Letters to the Editor

Health care shouldn’t be a luxury

The recent mass shooting of young kids at the Batman movie highlights what’s wrong with U.S. health care. Nearly half of these youths did not have health care and could not afford to have a policy.

I remember seeing a “60 Minutes” program several years ago showing middle class workers dying from treatable cancers. These folks paid into their medical policies until they got too sick and missed a payment and were dropped like a lead balloon. This should not happen in America, period. Joe Irvin’s health letter (Aug. 4, “Our health care system already works”) compares coverage in Canada to the U.S., depicting greater wait periods for some surgeries. What he doesn’t take into effect is that Canadian health care covers the population and includes transplants.

Prisoners on death row get great health care at taxpayers’ expense while many Americans do not. I have noticed that former union workers that have great health packages and pensions are somewhat blind to the rest of the working Americans’ plight. Never mind that the cost of health care continues to spiral. A typical family would pay in the area of $15,000 per year for coverage. Health costs continue to escalate before the new plan goes into effect by some 15 percent per year. Then insurance companies deny you insurance based on a predisclosed illness. This selective coverage has made many insurance company executives millions of dollars.

Many health care providers have milked the system. There is a huge shortage of regular doctors in the U.S. because specialists can make so much more. This new plan has incentives to address he need for primary care doctors to cover more impoverished areas. In the past the when the U.S. had more doctors, we practiced preventive health care, not today’s reactive coverage.

The folks that have robust insurance coverage say, “Let the poor go to the emergency room.” This is the most expensive solution and it is bankrupting the country adding to the national debt. These are the very same folks crying about the national debt The wealthiest 2 percent have most of the money, so how does taxing the rest of us more with far less money equate to lowering the national debt? In the past we pulled together as a nation, maybe because we suffered through the Great Depression and WWII together.

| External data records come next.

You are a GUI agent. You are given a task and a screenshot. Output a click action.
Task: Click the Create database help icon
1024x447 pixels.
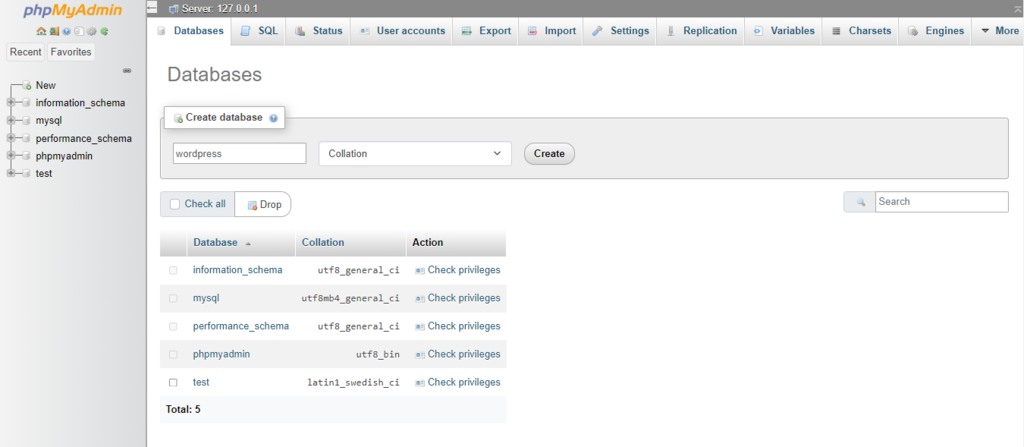pyautogui.click(x=273, y=118)
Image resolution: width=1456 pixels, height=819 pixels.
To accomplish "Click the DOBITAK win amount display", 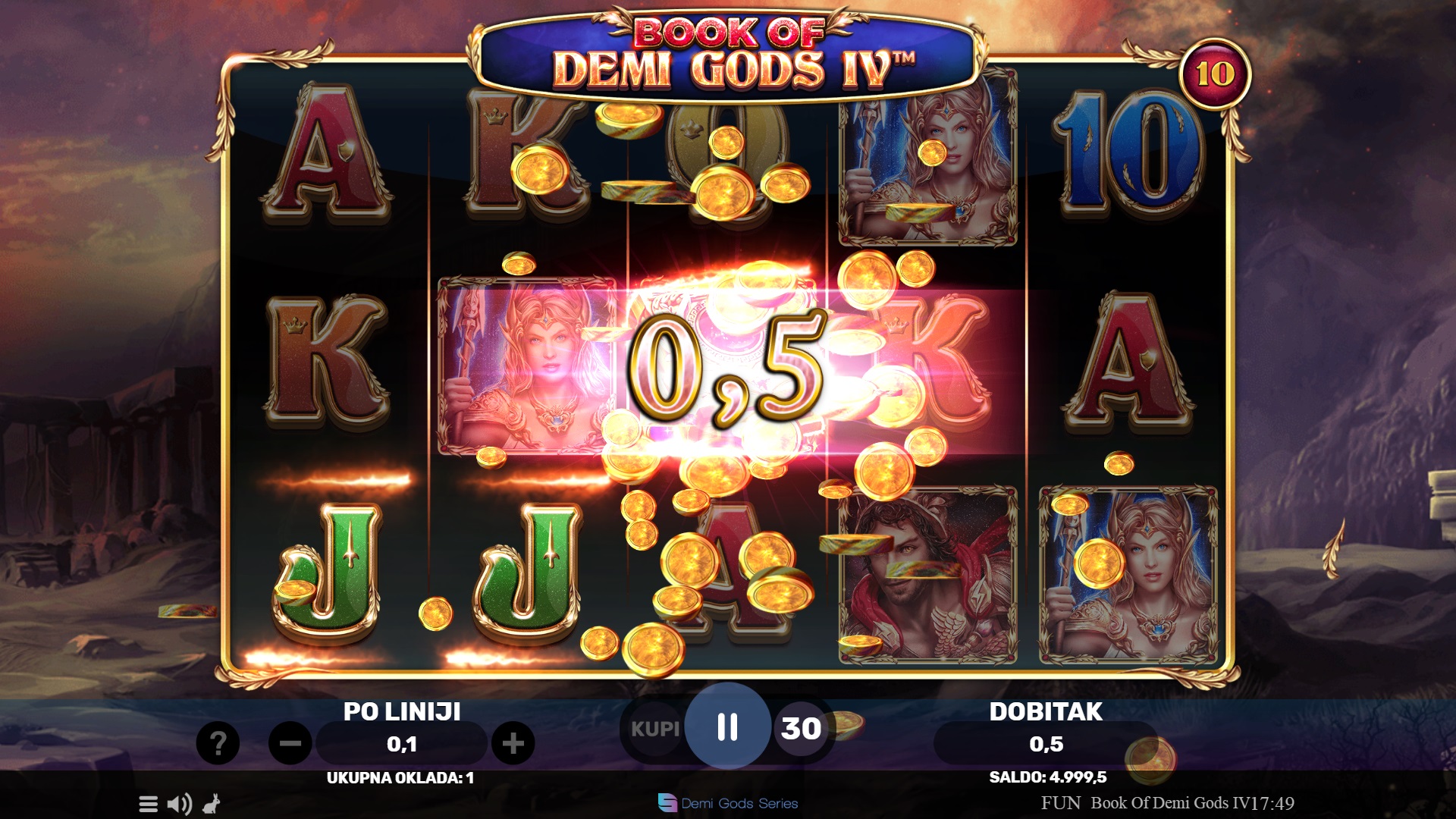I will [x=1046, y=743].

In President Eisenhower’s day the wealthiest folks paid a whopping 91 percent in taxes on monies accrued over $151,000 or so. This was a tremendous amount of money when the dollar had a lot more worth. When President Ronald Reagan was an actor he would only make two movies per year, so he would not fall into that higher tax bracket. When Reagan’s family suffered through the Depression it was FDR’s relief plan that fed his family. When U.S. Rep. Paul Ryan’s father died at the young age of 55 it was Social Security benefits that saved his family and paid his way through Miami Dade College. People forget that 30 percent of Social Security goes to help needy families.

The new health plan is a step in the right direction and can be modified. With some 1,700 insurance companies in this country just getting some standard insurance forms standardized would be a huge improvement. We should not have to subsidize health coverage with bake sales.